• Passage to read
PhilD wrote: Sat Jul 16, 2022 6:42 am This time last year my wife was operated for colon cancer ( grade 2) . After the operation she became totally delirious and had to return to hospital. She was treated for UTI and it took quite sometime for my wife to get over it. She is ok now. BUT during the last 12 months she has forgotten how to speak. When she speaks she does not make sense ( she is gibberish) . I was wondering what caused her to lose her speech ability ... Is it a new phase of Alzheimer? was it caused by the UTI infection or was it the anesthetic used during the operation? My second question is ? Can I do anything about it ? Would a Speech therapist help? Any response will be appreciated
Hello again, Phillippe,

It's hard to believe a year has gone by already, although I am sure some of those days have been very long and even lonely. Robin must be feeling so much better without the UTI and the medications for that!

While I'm not an RN like Rachel, I'll go out on a limb and say from working with speech pathologists that it sounds like Robin has "expressive aphasia", which is really more of a label than a diagnosis of a cause. Aphasia is known to occur in some people with Alzheimer's or vascular dementia. The left temporal lobe, where speech and language originates for most people, also happens to be a target of tau tangles and loss of neurons in Alzheimer's. Below is a link to a 6 minute video by a neurologist at Mt. Sinai Medical Center in New York City explaining the many types and causes of aphasia. It came about after the actor Bruce Willis recently retired due to aphasia. What You Need To Know About Aphasia

The neurologist's advice to seek out a speech language pathologist, may help to sort out how much Robin is able to understand speech and language, or if she could use assistive devices, including picture choices or even representations of objects to communicate. You may already have figured that out yourself though.

• Activity 1
In the forum exchange about aphasia, rewrite the part starting with "It's hard to" and going on through "medications for that!", changing "lonely" to "quiet".
• Activity 2
Continue the forum exchange about aphasia from its last sentence.

• Information supplied
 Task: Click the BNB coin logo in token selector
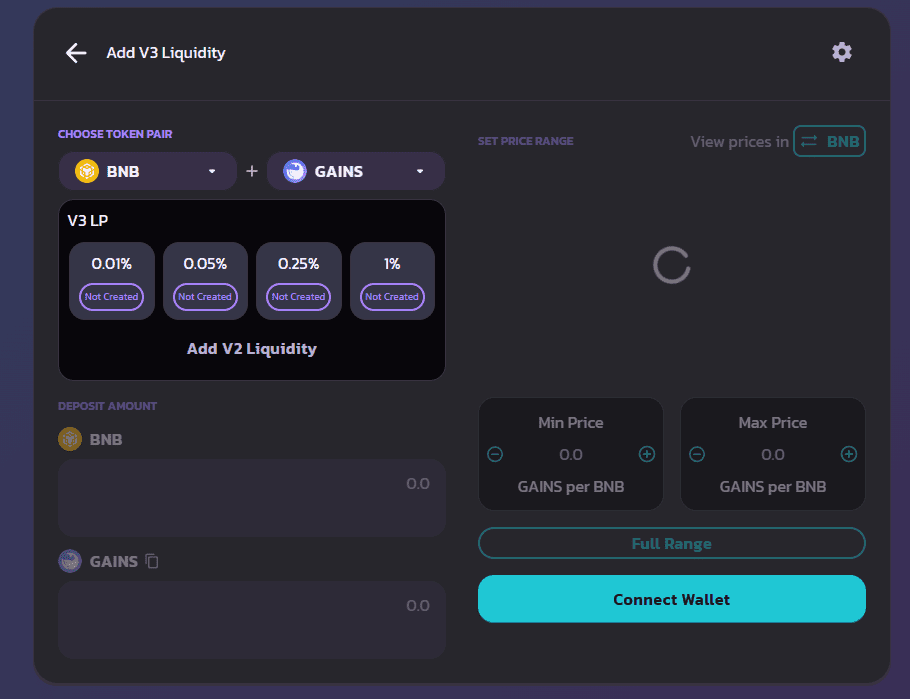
---
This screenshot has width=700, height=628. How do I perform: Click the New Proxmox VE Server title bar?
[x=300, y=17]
==
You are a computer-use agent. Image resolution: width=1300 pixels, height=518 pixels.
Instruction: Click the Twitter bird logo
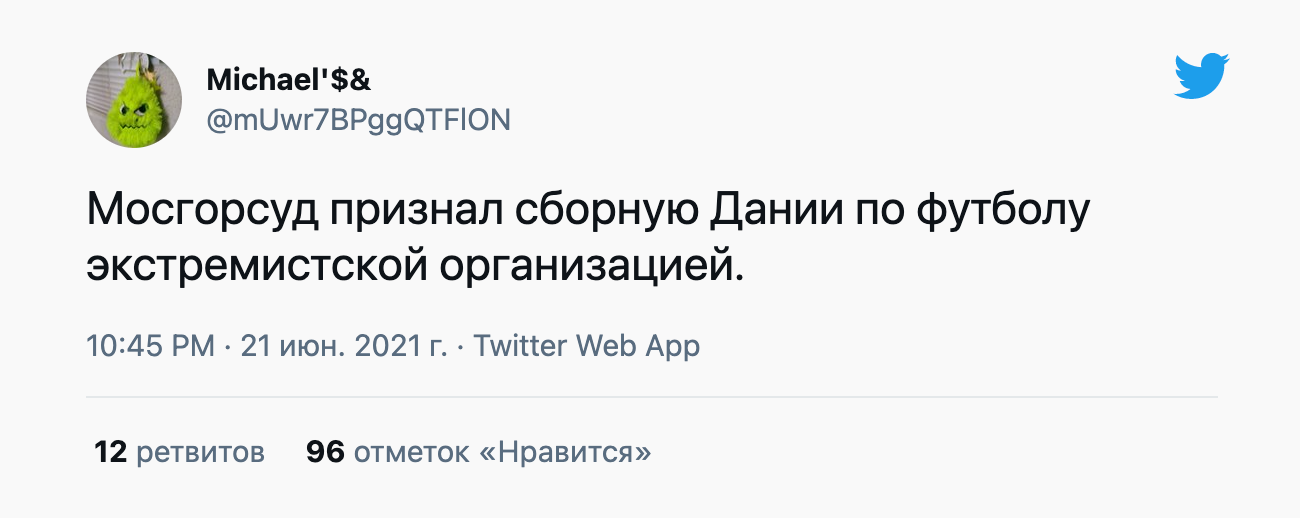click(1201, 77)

• Answer space 1
It's hard to believe a year has gone by already, although I am sure some of those days have been very long and even quiet. Robin must be feeling so much better without the UTI and the medications for that!

• Answer space 2
Oral language is so complicated that it requires most children several years to speak clearly, intelligibly and in sentences, long after they can understand most conversations. In Robin's case, the six years or so since her diagnosis may mean that she is showing the effects of the slow progression of the disease, and not a result of anything the cancer surgery, UTI or medication for that caused. I have known other women, including an aunt, who gradually lost the ability to communicate years after the early signs of Alzheimer's, although sometimes they spoke easily in moments that were precious. I hope that Robin at least has such moments also.

If Robin is frustrated when you can't understand her, it may help to say something like "I know you're telling me something important. I didn't get it this time, but we'll try again later." Or "Can you show me the room where you want to go?" or even something like "I love your voice, Robin." When words fails us; we all still love the voice of loved ones, and a kind touch--both of which I know you have.